Independent sorunun asıl çözümünün insan kaçaklığıyla mücadele olduğunu savunuyor.

Istanbul 6. Sulh Ceza Hakimligi Zaman Gazetesi'ne kayyim atadi. Gazete onune gelen 2 adet TOMA ve cok sayida Cevik Kuvvet Polisi gazete onunde bekleyen okurlara tazyikli su ile mudahale etti. 5 Mart 2016 / Mehmet Yaman

GUARDIAN’IN ÜÇ SAYFASINDA TÜRKİYE GÜNDEMİ

Bugünkü Guardian gazetesinin üç ayrı sayfasında Türkiye’yle ilgili haber ve yorumlar var.

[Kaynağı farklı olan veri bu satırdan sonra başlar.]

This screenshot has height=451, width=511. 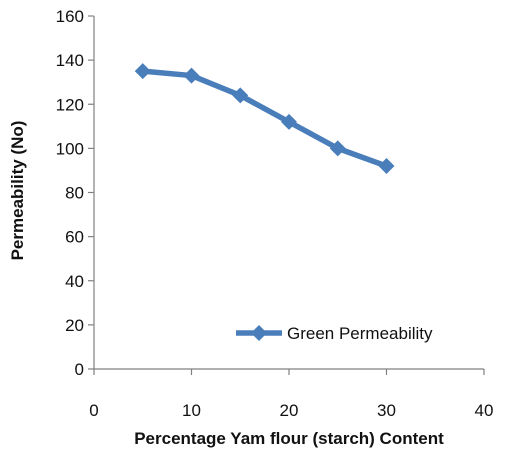 What do you see at coordinates (70, 60) in the screenshot?
I see `y-tick-label: 140` at bounding box center [70, 60].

Gazete, Zaman gazetesinin kayyuma devrinden yola çıkarak, Türkiye’de basın özgürlüğünün durumunu ele alan bir editoryal yazı yayımlamış.

Yazının ilk bölümünde Gülen Hareketi ve AKP’nin bir dönem birlikte hareket ettiği, 2013’te İran, İsrail ve Kürtlerle ilgili farklı politikalar nedeniyle aralarının açıldığı, bugün hükümetin, hareketin mensuplarını tasfiye etmeye çalıştığı belirtiliyor.

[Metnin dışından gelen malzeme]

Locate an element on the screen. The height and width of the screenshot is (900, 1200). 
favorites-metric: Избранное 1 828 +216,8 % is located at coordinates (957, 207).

Guardian bununla birlikte Zaman’ın el değiştirmesinin sadece bu çatışmanın bir parçası olarak görülmemesi gerektiğini yazıyor.

Türkiye’de birçok gazeteciye karşı dava açıldığını, gazetecilerin tutuklandığını, tehditlere maruz kaldığını, sindirildiğini yazıyor Guardian.

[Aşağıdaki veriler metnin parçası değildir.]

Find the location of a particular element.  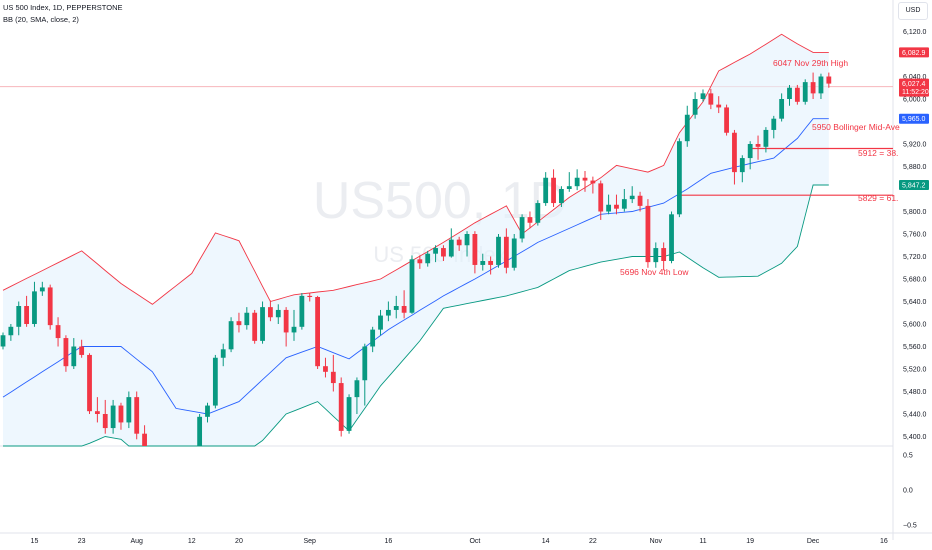

annotation-label: 6047 Nov 29th High is located at coordinates (810, 63).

Cumhurbaşkanı Erdoğan’ın gazeteciler Can Dündar ve Erdem Gül’ün tutuksuz yargılanmasının önünü açan Anayasa Mahkemesi kararına saygı duymadığını ve tanımayacağını açıklamasını hatırlatıyor.

Yazının sonunda Ağustos 2014’ten bu yana 1845 kişiye cumhurbaşkanına hakaret davası açtığı hatırlatılıyor.

Gazete bunun olgun bir siyaset ve demokratik olmadığını belirtiyor.

Gazetede yayımlanan diğer haberlerde ise Zaman gazetesinin kayyuma devri sonrası yayın politikasının değişimi ve bugünkü AB-Türkiye göçmen krizi zirvesiyle ilgili gelişmeler aktarılıyor.

(BBC Türkçe)

Yorumlar

  1. Yalçın says:

    Siz Avrupalıların anlamadığı şu;Böylesine karmaşık, sorunlu, jeopolitik olarak oldukça girift bir coğrafyada, Erdoğan’ın, politik ve ekonomik istikrara sahip sıradan bir AB ülkesinin devlet başkanıymış gibi davranmasını beklemeniz.Daha da çok beklersiniz… Almanya ya birkaçbin mülteci akını oldu.Almanyanın feleği şaştı.Maalesef…Bize ise bir o kadar daha gelse eyvallah etmeyiz.Türkiye sorunlara karşı yılların getirdiği deneyimlerden kaynaklı olarak aşılıdır.Virüsler bizi hasta etmez.Bir iki hapşurur, o kadar.Ama AB ülkeleri yatağa düştü düşecek gibi…Düşerse de kalkarmı?Bam teli orası işte!